Doch was ist der Nutzen, den sie aus diesen komplexen Systemen ziehen? An erster Stelle steht der Schutz. So kann eine von Schädlingen befallene Pflanze ihre Artgenossen warnen, diese wiederum starten die Produktion von Giftstoffen zum Selbstschutz oder von Lockstoffen für tierische Verteidiger wie Ameisen und der Befall kann am Ausbreiten gehindert oder sogar zurückgedrängt werden. Auch Konkurrenten um Licht, Wasser und Nährstoffe können identifiziert werden und im Gegensatz zu den Geschwisterpflanzen zurückgedrängt werden. Gleichzeitig werden die Nicht-Verwandten auch interessant, denn sie bringen neues Erbgut mit. So wägt auch eine Gruppe von Pflanzen stets ab, welches Verhalten zum Ziel führt und wie ihr Revier am besten zu organisieren ist.

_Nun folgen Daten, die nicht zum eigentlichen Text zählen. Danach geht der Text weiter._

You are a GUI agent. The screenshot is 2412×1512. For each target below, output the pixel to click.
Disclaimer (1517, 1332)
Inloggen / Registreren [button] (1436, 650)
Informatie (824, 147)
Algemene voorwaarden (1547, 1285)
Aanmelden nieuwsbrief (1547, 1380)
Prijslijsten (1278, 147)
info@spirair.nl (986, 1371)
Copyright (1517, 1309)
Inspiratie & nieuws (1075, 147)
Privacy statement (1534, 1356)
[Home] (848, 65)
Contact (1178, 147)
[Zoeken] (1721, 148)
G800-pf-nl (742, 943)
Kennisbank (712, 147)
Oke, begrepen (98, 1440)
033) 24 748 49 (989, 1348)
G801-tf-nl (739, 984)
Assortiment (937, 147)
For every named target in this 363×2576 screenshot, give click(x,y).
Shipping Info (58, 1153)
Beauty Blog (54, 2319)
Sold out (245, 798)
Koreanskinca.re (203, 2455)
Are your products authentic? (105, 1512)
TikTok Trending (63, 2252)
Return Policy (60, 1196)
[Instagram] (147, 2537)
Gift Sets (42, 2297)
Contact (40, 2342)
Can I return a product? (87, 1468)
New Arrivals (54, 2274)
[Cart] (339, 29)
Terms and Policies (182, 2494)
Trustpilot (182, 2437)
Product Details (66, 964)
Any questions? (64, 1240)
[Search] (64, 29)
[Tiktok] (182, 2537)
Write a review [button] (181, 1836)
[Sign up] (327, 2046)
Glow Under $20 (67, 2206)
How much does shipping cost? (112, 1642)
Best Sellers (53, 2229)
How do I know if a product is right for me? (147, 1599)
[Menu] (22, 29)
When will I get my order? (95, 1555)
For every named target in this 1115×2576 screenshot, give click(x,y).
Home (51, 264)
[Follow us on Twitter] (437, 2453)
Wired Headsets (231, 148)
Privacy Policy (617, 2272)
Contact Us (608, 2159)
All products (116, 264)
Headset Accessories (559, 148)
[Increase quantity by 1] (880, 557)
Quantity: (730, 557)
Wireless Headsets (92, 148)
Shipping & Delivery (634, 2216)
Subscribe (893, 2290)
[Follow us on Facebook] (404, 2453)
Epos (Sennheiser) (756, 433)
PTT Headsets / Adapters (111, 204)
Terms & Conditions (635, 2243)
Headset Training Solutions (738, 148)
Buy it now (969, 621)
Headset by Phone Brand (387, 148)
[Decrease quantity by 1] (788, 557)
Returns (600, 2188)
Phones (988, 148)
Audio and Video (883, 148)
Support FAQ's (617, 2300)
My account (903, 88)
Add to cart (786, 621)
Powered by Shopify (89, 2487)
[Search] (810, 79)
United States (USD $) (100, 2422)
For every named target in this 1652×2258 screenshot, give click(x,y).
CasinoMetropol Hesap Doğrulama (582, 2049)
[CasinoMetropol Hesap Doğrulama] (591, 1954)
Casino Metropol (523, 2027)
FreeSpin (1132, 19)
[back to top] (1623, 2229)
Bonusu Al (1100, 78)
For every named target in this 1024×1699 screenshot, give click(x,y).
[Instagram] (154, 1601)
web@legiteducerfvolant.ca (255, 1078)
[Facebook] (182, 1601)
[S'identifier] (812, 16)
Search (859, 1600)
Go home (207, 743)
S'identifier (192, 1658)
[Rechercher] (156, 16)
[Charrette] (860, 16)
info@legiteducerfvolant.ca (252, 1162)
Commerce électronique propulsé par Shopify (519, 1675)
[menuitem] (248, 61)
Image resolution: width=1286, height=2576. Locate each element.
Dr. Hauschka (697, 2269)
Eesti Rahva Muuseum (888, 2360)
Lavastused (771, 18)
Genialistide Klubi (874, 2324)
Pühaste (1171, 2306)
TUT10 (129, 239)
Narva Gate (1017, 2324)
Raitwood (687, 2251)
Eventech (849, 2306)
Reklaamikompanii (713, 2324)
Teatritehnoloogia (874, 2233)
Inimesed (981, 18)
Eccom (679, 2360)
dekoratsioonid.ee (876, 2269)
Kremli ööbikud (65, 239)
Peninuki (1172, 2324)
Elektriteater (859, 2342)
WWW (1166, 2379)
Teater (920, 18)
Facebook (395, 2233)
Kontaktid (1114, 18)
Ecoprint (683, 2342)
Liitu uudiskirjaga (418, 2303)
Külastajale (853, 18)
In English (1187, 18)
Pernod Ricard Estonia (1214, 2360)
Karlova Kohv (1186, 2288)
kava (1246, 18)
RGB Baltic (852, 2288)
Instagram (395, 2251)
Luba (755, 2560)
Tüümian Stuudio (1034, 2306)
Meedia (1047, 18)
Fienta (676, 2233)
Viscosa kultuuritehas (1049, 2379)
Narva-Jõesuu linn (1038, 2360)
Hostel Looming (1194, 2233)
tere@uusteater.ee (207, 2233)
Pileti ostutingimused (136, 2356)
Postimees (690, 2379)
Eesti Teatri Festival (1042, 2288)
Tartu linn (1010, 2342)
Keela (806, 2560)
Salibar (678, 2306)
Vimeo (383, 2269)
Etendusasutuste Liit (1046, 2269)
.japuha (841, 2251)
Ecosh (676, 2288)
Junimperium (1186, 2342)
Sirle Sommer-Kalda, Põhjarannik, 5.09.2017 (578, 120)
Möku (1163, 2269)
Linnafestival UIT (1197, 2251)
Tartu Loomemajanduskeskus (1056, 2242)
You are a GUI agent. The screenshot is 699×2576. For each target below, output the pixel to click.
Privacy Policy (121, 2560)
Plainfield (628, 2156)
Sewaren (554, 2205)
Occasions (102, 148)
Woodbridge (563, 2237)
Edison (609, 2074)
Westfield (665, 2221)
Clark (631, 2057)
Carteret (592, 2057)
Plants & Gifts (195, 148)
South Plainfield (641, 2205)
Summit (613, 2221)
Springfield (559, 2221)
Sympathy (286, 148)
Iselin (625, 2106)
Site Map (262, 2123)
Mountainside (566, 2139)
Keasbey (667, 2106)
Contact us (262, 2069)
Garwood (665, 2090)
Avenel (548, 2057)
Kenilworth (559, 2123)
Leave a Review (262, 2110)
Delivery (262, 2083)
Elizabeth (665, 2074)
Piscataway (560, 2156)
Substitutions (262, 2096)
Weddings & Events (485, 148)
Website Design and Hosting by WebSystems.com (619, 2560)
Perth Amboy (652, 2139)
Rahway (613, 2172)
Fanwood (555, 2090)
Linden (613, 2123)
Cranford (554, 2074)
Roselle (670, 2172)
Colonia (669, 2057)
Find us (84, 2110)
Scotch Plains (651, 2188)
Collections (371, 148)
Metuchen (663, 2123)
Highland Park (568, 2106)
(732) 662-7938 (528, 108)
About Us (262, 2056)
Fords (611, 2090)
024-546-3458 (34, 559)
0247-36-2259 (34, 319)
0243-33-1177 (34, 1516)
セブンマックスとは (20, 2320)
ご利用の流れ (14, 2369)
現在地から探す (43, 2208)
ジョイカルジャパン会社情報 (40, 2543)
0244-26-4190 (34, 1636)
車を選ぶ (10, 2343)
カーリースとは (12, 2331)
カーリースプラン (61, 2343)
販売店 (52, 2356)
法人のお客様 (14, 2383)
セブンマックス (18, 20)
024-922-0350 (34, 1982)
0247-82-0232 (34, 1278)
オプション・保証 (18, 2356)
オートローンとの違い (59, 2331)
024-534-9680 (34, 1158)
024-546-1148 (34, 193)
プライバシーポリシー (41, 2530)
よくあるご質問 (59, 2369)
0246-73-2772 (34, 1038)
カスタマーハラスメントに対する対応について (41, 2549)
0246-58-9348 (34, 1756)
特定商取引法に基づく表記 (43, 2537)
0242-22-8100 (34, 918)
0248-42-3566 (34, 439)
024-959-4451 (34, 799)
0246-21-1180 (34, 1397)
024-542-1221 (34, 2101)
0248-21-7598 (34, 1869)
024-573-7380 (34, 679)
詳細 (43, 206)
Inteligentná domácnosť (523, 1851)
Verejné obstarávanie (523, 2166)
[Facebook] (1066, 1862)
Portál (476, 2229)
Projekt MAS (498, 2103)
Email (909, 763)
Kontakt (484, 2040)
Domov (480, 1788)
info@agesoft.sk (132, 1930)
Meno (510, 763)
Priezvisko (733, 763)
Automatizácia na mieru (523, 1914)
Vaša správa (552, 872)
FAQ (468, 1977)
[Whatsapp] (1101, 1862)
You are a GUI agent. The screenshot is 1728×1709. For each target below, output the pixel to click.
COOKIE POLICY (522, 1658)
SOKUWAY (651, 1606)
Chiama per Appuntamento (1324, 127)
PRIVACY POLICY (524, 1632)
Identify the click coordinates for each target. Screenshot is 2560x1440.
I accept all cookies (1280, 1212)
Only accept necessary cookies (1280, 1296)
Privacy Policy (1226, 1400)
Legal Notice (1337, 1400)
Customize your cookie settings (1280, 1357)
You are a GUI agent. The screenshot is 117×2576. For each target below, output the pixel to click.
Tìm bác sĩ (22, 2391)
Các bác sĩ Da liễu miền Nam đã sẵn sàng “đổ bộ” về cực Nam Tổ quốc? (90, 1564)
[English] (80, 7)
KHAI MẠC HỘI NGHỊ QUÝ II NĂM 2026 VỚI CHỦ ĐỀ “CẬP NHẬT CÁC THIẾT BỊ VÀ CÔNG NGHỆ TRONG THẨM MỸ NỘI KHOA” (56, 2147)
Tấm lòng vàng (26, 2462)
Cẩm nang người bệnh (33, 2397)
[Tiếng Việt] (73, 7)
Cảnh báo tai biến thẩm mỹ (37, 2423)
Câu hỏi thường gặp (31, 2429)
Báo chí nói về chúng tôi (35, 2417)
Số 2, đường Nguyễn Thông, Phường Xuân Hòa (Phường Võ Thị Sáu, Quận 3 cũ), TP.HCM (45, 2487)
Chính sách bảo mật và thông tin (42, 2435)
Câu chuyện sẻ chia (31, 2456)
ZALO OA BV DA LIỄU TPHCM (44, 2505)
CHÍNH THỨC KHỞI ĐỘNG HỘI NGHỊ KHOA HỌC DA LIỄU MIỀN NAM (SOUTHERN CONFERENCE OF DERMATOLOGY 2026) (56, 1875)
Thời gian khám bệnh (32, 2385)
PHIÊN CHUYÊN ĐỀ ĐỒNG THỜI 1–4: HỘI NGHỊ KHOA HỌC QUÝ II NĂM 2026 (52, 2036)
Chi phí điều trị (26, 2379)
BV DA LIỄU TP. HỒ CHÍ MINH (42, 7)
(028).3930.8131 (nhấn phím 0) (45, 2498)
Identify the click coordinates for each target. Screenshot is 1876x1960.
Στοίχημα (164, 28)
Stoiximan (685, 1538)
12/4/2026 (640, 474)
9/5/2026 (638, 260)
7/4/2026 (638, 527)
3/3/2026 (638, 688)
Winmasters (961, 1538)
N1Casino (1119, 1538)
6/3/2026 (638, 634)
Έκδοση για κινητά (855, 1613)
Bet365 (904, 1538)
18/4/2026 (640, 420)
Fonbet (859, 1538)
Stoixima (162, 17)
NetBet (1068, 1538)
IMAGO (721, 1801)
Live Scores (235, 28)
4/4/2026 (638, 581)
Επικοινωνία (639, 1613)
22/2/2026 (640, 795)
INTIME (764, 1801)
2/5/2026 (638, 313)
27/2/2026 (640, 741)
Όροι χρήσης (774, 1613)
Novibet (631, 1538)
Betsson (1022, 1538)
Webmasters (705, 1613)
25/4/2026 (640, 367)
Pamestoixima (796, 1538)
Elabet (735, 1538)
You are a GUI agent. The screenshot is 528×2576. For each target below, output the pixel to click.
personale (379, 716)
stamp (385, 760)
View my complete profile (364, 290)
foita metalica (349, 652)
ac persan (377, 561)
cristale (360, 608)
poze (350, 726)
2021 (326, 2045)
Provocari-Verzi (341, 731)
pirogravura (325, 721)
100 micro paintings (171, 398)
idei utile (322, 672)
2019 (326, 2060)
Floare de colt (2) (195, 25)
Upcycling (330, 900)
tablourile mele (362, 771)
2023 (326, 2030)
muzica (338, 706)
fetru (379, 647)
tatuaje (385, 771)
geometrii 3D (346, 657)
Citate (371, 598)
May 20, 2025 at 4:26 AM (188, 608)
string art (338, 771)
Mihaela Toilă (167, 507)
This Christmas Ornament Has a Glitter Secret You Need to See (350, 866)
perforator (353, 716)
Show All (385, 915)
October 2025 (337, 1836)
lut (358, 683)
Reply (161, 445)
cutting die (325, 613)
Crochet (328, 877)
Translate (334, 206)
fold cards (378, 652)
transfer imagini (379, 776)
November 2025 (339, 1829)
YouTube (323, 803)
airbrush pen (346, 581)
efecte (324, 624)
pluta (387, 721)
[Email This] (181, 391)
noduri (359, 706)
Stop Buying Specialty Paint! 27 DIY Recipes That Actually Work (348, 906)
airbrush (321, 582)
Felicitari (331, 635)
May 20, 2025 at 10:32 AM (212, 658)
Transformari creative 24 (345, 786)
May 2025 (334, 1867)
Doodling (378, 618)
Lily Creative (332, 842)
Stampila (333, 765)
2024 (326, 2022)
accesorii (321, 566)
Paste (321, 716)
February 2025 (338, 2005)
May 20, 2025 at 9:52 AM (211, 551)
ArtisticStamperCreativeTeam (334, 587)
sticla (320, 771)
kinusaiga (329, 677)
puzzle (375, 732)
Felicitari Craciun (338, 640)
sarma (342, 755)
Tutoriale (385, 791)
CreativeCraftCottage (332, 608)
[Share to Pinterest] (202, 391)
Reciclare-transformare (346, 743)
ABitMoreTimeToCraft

Pflanzen sind jedoch nicht nur in Symbiose mit Bakterien oder dem zwischenpflanzlichen Miteinander raffinierte Organisatoren. Auch zum Zwecke ihrer Fortpflanzung haben sie verschiedenste Lösungswege etabliert. Zum Transport des männlichen Pollens zur Bütennarbe einer anderen Artgenossin setzen viele Pflanzen Kuriere wie Insekten, Vögel oder andere Tiere ein. Sie werden mit Düften oder Blütenfarben angelockt und mit Nektar für ihre Hilfe belohnt.
Nach all diesen Erkenntnissen fällt es schwer, der Pflanzenwelt die Intelligenz abzusprechen und sie wie Aristoteles als unbelebtes Ding zu betrachten. Gleichwohl kann man nicht mit dem herkömmlichen Intelligenzverständnis reagieren. Vielmehr scheint es von Nöten, einen weiter gefassten Begriff von Intelligenz zu prägen, der auch die Lösungsstrategien der auf der Erde mit 99,5% der Biomasse vorherrschenden Art anerkennt und vielleicht auch uns Menschen auf der Suche nach intelligenten Lösungen als Leitbild dienen kann.